WITH ( option_list ) Options affecting source creation. For more detail, see WITH options.
HEADER Treat the first line of the CSV file as a header. See CSV format details.
n COLUMNS Format the source’s data as a CSV with n columns. See CSV format details.
DELIMITED BY char Delimit the CSV by char. ASCII comma by default (','). This must be an ASCII character; other Unicode code points are not supported.
ENVELOPE NONE (Default) Use an append-only envelope. This means that records will only be appended and cannot be updated or deleted.
PRIMARY KEY ( col_list ) NOT ENFORCED Declare a set of columns as a primary key. For more information, see Key constraint details.

WITH options

The following options are valid within the WITH clause.

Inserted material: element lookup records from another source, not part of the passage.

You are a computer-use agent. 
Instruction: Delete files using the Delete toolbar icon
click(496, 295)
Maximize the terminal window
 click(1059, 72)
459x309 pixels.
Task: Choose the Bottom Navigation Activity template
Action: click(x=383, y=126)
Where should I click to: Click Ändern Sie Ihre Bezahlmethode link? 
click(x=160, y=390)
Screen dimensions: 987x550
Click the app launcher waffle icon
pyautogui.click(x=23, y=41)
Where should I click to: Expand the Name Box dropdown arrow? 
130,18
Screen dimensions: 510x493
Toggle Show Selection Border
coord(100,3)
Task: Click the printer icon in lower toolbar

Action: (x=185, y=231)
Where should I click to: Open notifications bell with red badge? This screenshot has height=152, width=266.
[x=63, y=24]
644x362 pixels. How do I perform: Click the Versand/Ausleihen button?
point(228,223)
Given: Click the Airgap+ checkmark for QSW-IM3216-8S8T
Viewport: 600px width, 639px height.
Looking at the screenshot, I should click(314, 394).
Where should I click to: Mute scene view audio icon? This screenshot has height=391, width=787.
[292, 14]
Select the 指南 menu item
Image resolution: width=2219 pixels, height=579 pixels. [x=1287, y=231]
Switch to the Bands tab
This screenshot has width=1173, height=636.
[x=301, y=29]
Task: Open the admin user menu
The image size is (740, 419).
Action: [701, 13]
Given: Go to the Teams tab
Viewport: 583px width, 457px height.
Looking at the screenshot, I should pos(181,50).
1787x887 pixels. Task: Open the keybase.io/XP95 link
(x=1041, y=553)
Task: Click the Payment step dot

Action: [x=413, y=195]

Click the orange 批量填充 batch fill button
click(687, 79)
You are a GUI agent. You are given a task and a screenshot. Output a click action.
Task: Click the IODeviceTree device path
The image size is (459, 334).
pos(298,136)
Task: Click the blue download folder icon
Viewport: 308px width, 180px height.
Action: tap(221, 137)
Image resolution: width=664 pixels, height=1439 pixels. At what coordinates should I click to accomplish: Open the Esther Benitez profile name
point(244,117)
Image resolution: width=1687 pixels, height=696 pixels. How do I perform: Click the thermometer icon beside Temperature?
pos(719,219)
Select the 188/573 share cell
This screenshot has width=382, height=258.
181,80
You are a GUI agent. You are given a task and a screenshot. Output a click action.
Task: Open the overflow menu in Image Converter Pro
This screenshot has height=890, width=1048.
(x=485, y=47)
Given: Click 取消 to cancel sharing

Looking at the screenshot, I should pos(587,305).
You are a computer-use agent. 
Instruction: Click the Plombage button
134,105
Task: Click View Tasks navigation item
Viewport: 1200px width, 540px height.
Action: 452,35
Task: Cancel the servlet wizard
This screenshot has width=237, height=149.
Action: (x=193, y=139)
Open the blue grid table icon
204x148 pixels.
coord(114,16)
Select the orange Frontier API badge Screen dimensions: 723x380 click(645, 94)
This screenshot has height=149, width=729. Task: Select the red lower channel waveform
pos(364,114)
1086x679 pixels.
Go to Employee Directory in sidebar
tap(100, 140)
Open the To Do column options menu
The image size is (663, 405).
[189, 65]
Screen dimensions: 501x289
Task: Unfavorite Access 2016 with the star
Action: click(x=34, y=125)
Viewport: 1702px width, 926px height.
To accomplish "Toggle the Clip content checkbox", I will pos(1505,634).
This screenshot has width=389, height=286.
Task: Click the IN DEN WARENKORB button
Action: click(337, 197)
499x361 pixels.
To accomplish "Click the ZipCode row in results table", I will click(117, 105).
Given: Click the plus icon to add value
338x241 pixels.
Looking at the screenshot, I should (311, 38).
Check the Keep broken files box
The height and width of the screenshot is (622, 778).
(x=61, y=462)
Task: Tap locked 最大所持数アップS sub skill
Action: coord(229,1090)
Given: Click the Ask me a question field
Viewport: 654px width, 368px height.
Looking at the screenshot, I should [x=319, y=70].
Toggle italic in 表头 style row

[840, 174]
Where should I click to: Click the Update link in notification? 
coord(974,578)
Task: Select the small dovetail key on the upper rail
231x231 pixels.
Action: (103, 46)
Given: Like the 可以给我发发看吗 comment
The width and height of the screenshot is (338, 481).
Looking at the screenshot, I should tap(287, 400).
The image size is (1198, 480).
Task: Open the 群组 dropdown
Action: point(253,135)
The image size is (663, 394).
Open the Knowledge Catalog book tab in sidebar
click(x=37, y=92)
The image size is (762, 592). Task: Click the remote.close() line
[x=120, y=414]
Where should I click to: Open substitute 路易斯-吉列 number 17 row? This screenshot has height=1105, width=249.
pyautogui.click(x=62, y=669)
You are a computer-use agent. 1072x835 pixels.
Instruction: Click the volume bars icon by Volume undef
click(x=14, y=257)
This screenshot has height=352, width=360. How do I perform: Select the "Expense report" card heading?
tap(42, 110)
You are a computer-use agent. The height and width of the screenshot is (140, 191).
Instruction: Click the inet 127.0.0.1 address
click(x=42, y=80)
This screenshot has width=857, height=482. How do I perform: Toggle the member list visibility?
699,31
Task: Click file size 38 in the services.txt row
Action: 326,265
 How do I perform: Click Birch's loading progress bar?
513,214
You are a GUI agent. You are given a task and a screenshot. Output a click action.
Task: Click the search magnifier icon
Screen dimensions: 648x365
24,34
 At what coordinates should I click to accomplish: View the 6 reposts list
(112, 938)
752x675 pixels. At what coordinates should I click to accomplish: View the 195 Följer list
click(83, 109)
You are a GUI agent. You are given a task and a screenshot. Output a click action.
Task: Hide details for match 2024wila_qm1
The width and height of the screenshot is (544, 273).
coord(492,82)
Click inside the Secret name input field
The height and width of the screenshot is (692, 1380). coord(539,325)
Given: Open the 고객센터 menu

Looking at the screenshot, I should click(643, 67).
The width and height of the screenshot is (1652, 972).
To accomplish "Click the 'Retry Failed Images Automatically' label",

Field Value type Description
region text required A valid AWS region.

AWS Credentials WITH options

Field Value Description
access_key_id text A valid access key ID for the AWS resource.
secret_access_key text A valid secret access key for the AWS resource.
token text The session token associated with the credentials, if the credentials are temporary

If you do not provide credentials via with options then materialized will examine the standard AWS authorization chain:

  1. Environment variables: AWS_ACCESS_KEY_ID and AWS_SECRET_ACCESS_KEY
  2. credential_process command in the AWS config file, usually located at ~/.aws/config.
  3. AWS credentials file. Usually located at ~/.aws/credentials.
  4. IAM instance profile. Will only work if running on an EC2 instance with an instance profile/role.

Credentials fetched from a container or instance profile expire on a fixed schedule. Materialize will attempt to refresh the credentials automatically before they expire, but the source will become inoperable if the refresh operation fails.

Permissions Required

The IAM User or Role used by materialized requires permission to perform different AWS actions depending on which actions are required to discover the list of objects to download.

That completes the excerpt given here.